Exercise
Extract every record, exactly as written, and ignore the pictures.

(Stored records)
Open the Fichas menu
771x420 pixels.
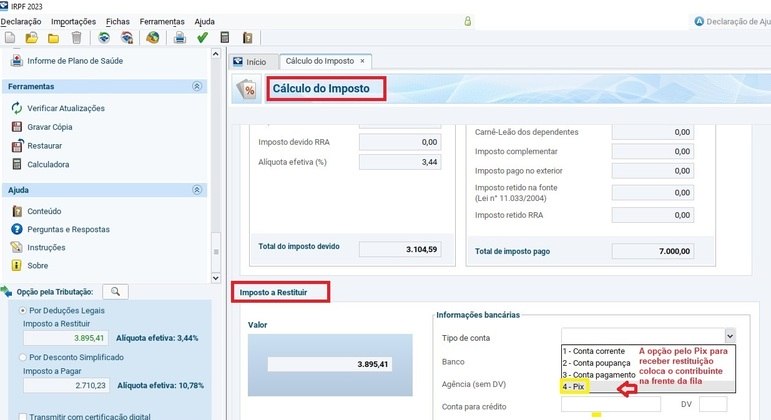(118, 22)
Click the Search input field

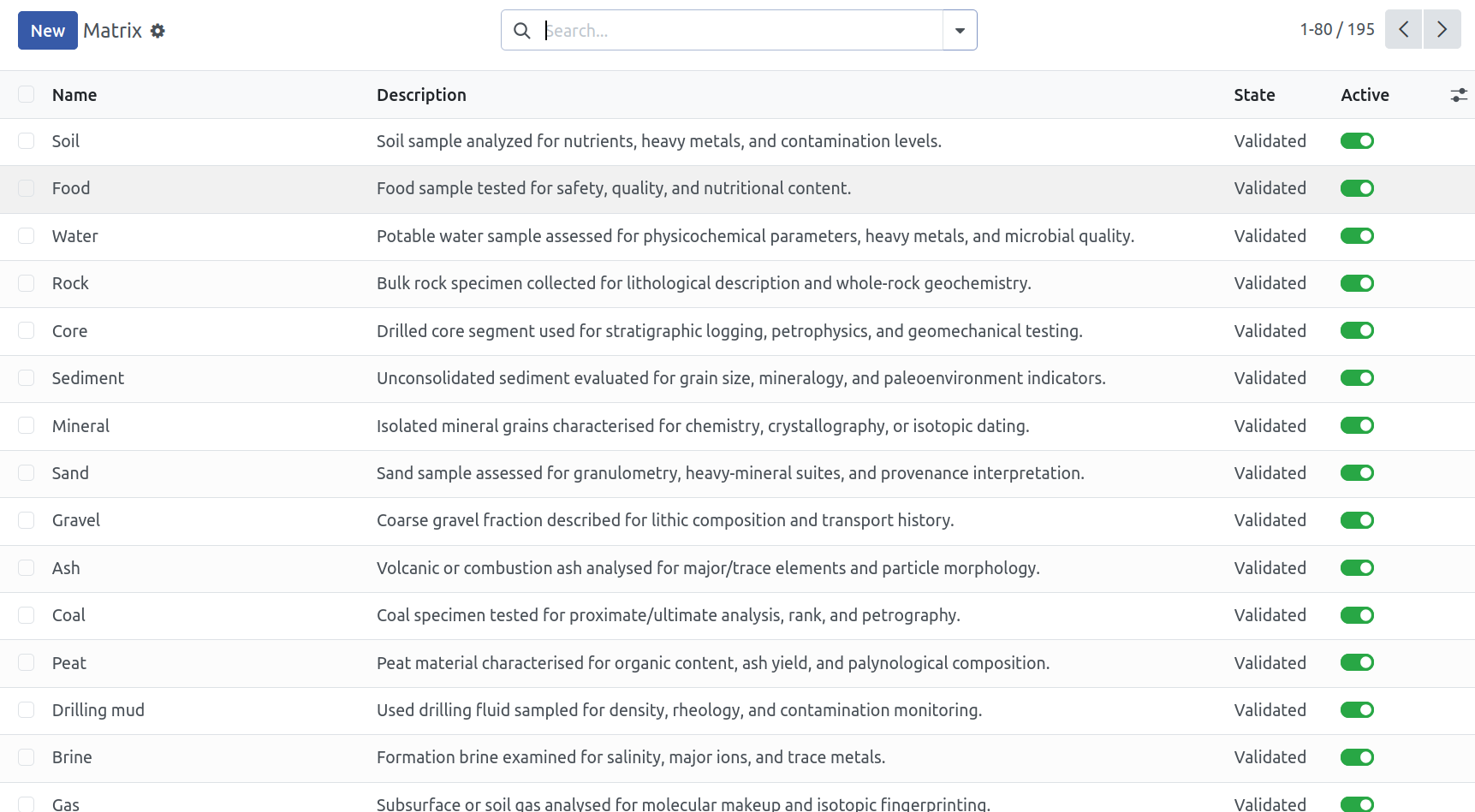coord(740,31)
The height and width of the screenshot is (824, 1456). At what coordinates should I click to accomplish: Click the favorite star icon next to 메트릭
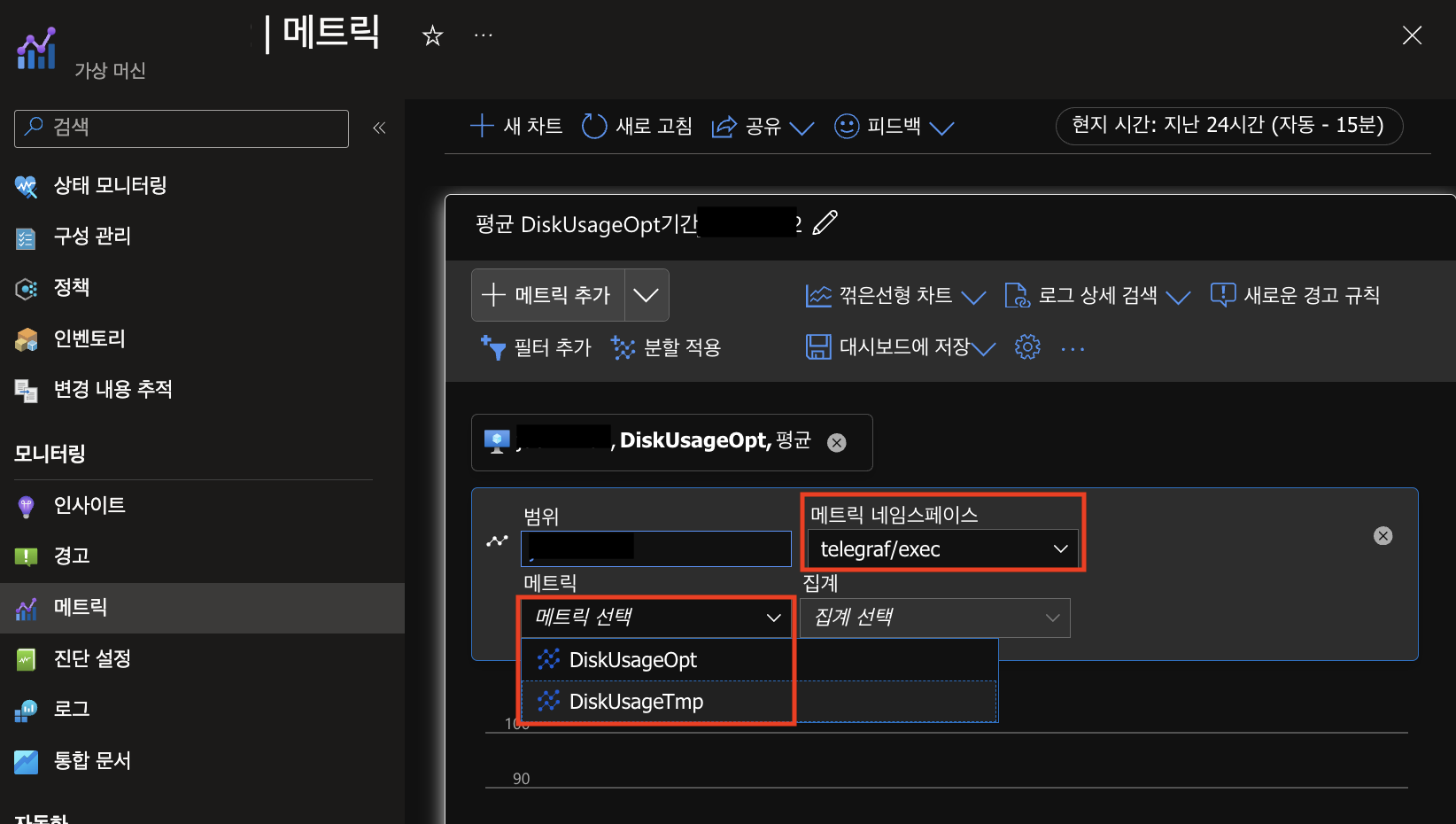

Reply to the exercise
Open the Fichas menu
771x420 pixels.
(118, 22)
Click the Search input field

coord(740,31)
The height and width of the screenshot is (824, 1456). At what coordinates should I click to accomplish: Click the favorite star icon next to 메트릭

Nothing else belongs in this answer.